- Hans Weber
- February 26, 2024
The area around the main railway station in Prague turned into a hostel for refugees
Hundreds of Syrian and Afghan refugees sleep in and around Prague’s central train station every night as they try to get to Germany by train. They come to our territory from Hungary via Slovakia, and the Czech police cannot stop their influx.
The Hlavák initiative, which is taking care of them, and the capital’s municipality, therefore, want the critical situation to be addressed by the Interior Ministry and the government.
“Even more of them arrived over the weekend than before. From Friday to Saturday, we counted 260, and the day after, 207. From Sunday to Monday, we got under a hundred. The weather is getting worse. The situation is bad,” said Mlada Hošková, spokesperson for the Hlavák Initiative.
According to her, there is a shortage of warm clothing and blankets to help the refugees survive the night in Vrchlického sady in front of the train station. The Hlavák Initiative also negotiated with the Prague City Hall, but Hošková said that did not bring any solution to the situation.
According to municipal spokesman Vít Hofman, the authorities are monitoring the situation, and Mayor Zdeněk Hřib (Pirates) is in contact with Prague Police Director Petr Matějček.
“Currently, there are refugees at the main train station who are not from Ukraine and are only passing through Prague. In our opinion, the situation needs to be addressed at the level of the Czech Republic and the Interior Ministry, which we are trying to initiate,” Hofman said.
Interior Minister Vít Rakušan (STAN) did not respond to the editorial board’s questions. According to police, no conflicts related to the refugees have been registered.
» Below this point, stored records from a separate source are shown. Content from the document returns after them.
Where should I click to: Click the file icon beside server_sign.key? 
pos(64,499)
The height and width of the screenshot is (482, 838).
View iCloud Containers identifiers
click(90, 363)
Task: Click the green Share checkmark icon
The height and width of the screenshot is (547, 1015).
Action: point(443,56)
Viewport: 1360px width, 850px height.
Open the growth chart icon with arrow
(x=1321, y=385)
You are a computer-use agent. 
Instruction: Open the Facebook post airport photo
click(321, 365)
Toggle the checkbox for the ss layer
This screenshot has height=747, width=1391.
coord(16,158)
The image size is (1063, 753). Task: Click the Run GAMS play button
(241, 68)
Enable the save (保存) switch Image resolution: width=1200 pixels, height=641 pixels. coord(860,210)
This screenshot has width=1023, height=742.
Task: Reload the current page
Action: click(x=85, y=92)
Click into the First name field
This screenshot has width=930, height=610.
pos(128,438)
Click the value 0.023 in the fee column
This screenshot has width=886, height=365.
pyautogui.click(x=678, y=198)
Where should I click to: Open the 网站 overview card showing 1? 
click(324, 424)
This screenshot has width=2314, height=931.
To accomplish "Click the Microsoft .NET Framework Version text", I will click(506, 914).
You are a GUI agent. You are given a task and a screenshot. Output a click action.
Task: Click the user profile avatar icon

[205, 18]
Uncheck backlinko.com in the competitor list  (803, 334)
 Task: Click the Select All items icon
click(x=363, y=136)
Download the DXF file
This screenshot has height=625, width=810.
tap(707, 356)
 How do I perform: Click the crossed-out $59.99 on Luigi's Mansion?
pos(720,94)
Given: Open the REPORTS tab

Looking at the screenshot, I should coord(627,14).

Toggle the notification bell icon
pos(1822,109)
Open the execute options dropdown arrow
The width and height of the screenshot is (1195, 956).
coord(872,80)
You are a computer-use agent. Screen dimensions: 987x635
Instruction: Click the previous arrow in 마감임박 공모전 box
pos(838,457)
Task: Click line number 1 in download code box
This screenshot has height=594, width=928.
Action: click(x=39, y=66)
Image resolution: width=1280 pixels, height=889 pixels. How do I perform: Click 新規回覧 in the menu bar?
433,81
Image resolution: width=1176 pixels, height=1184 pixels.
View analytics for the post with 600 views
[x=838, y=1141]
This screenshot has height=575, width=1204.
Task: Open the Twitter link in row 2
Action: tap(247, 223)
However, Hošková said police officers had chased some refugees lying in the park off the lawns and others out of the station building.
Last week, Human Rights Commissioner Klára Šimáčková Laurenčíková announced that she would like to meet with representatives of Czech Railways (ČD) about the sleeping car in which refugees could spend the night, which was provided to Ukrainian refugees in May.